Saved data entries

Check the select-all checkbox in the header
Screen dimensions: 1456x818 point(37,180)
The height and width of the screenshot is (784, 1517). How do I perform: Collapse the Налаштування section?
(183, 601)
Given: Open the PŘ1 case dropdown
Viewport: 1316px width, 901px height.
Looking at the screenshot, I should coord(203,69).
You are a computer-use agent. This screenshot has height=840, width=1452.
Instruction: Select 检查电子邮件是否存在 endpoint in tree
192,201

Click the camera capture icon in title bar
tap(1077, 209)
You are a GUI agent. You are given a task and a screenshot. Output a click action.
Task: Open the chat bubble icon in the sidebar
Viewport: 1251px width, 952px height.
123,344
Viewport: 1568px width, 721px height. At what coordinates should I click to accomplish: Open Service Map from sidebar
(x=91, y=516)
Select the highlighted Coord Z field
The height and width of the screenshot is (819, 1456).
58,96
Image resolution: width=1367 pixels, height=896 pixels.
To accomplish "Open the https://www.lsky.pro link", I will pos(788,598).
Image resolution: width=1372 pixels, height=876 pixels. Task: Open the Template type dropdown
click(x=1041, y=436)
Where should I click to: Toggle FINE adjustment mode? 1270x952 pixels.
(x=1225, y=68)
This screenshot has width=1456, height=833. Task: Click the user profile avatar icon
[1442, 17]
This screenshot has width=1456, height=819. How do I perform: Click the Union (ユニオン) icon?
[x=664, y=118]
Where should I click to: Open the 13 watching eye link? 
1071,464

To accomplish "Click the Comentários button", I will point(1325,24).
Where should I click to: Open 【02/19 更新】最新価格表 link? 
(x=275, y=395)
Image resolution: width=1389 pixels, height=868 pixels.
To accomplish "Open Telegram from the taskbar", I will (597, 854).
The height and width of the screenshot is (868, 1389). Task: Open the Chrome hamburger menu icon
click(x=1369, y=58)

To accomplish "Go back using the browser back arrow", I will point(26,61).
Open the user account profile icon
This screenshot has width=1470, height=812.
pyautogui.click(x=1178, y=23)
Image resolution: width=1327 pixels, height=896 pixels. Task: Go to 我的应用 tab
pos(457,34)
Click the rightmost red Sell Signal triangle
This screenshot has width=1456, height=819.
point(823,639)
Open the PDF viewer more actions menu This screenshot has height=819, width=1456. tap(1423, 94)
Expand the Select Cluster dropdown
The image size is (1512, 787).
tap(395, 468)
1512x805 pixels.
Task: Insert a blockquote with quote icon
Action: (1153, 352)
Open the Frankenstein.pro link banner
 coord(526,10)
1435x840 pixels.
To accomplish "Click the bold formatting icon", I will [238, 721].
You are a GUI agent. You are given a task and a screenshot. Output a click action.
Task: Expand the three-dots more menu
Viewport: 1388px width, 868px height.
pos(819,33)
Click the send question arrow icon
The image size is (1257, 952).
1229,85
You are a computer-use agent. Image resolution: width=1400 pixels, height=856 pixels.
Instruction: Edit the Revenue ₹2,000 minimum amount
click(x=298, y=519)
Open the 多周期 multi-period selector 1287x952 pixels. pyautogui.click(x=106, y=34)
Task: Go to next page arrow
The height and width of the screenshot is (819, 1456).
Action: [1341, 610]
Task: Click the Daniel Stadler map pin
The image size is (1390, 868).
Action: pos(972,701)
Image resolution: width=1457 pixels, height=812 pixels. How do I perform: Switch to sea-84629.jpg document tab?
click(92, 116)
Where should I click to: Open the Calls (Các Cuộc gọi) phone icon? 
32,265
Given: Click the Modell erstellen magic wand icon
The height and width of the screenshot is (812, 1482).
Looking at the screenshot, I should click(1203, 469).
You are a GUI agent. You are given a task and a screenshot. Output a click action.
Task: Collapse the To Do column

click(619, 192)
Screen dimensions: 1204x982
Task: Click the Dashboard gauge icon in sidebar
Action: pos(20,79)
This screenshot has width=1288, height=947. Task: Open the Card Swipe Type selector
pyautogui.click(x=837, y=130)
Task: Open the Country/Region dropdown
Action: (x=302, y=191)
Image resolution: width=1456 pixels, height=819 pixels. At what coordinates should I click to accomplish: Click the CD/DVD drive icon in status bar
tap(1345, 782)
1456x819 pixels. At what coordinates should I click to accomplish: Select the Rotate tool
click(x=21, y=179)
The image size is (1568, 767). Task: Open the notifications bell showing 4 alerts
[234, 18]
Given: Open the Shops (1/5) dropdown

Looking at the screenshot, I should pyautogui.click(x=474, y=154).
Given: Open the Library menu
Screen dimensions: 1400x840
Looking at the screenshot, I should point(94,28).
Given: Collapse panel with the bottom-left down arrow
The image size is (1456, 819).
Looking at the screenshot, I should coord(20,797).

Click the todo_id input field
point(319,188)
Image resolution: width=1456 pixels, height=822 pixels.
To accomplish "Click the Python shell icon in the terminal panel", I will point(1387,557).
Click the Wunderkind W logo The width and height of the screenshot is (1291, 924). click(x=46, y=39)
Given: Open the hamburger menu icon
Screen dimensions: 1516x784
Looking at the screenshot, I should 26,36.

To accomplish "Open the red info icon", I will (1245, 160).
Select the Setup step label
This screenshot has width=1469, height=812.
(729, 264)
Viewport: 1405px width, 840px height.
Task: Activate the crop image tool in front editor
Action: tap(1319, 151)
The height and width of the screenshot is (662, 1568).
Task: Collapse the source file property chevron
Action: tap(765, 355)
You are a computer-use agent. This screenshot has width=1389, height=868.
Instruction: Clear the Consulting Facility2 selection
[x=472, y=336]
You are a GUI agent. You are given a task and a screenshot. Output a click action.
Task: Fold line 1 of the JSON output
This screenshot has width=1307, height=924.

## Work task
Task for the records above: copy every line in which the word "computer" occurs.

## Task solution
You are a computer-use agent. This screenshot has height=840, width=1452.
You are a computer-use agent. Image resolution: width=1400 pixels, height=856 pixels.
You are a computer-use agent. This screenshot has width=1389, height=868.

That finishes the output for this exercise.